Gravitational Waves: What? Why? How?
- Wits University
Wits physicists to explain the significance, relevance and impact of the discovery of Gravitational Waves.
About 100 years after Albert Einstein's prediction – based on his Theory of General Relativity – Gravitational Waves were detected for the first time on September 14, 2015 by the international LIGO collaboration. The discovery was announced on the 11th of February 2016 and was immediately celebrated as a groundbreaking achievement in the field of Physics.
This is a major achievement combining advanced detection technology and theoretical predictions, which will have a profound impact on future astronomical research.
Three Wits experts in physics, Professors Andreas Faltenbacher, Andrew Forbes and Kevin Goldstein will give a public talk, illuminating this discovery from different perspectives. They will explain the relevance, importance and impact of the discovery of Gravitational Waves, and what it means for South Africa. This lecture is expected to be a highly informative, educational and interactive.
What are Gravitational Waves?
Gravitational Waves are ripples in the curvature of spacetime, which propagate as waves, travelling outward from the source (massive events such as the collisions of black holes). Gravitational Waves were predicted by Albert Einstein in 1916 and the announcement of the discovery was made in February 2016. The announcement caused a social ripple effect with roughly 17 million tweets that followed it.
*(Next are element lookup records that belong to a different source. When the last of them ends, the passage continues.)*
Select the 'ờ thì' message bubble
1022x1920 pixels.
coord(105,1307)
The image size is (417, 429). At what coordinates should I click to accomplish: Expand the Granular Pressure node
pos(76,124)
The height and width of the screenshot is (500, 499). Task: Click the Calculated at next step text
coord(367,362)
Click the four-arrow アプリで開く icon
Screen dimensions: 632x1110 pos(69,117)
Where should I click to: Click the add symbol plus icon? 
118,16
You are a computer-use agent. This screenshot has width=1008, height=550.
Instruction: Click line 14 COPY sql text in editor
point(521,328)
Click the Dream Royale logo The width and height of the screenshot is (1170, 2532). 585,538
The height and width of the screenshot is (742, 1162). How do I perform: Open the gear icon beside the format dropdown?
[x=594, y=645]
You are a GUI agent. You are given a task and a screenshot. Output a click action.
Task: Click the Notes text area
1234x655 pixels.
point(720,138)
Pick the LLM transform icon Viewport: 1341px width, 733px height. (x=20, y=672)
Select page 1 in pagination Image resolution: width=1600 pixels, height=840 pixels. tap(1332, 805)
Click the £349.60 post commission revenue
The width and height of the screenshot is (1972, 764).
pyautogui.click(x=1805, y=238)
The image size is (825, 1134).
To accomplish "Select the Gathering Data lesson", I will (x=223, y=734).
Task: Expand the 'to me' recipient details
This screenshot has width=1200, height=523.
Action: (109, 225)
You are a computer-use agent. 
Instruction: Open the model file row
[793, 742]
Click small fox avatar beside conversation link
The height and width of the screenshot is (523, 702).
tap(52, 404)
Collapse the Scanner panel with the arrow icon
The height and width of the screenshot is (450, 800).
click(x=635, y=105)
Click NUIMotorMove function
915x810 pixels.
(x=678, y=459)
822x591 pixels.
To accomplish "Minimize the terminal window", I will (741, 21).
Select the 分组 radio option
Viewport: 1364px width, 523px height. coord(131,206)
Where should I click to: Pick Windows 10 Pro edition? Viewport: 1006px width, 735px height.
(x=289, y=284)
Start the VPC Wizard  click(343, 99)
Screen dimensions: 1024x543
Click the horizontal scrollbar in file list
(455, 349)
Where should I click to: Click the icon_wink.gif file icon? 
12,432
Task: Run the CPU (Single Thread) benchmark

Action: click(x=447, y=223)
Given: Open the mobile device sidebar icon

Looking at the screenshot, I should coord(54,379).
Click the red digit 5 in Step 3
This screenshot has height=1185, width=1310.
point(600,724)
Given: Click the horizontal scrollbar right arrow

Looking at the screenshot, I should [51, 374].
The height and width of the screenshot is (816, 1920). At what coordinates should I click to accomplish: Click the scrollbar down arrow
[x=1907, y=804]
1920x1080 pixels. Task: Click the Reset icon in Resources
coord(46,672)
The waves came from two black holes that spent aeons circling each other, hurtling closer and closer, before they eventually collided, releasing great shudders of gravitational energy. Those waves — whose power output briefly exceeded that of all the visible stars in the universe combined — traveled for 1.3 billion years until they washed over the Earth, changing the length of the 4km arms of the LIGO detector by just one-ten-thousandth the diameter of a proton. Scientists believe that this discovery will open a whole new field of study in astronomy and physics.
The talk will be held on 16 March at 17:30 at the Wits Science Stadium, Auditorium 2.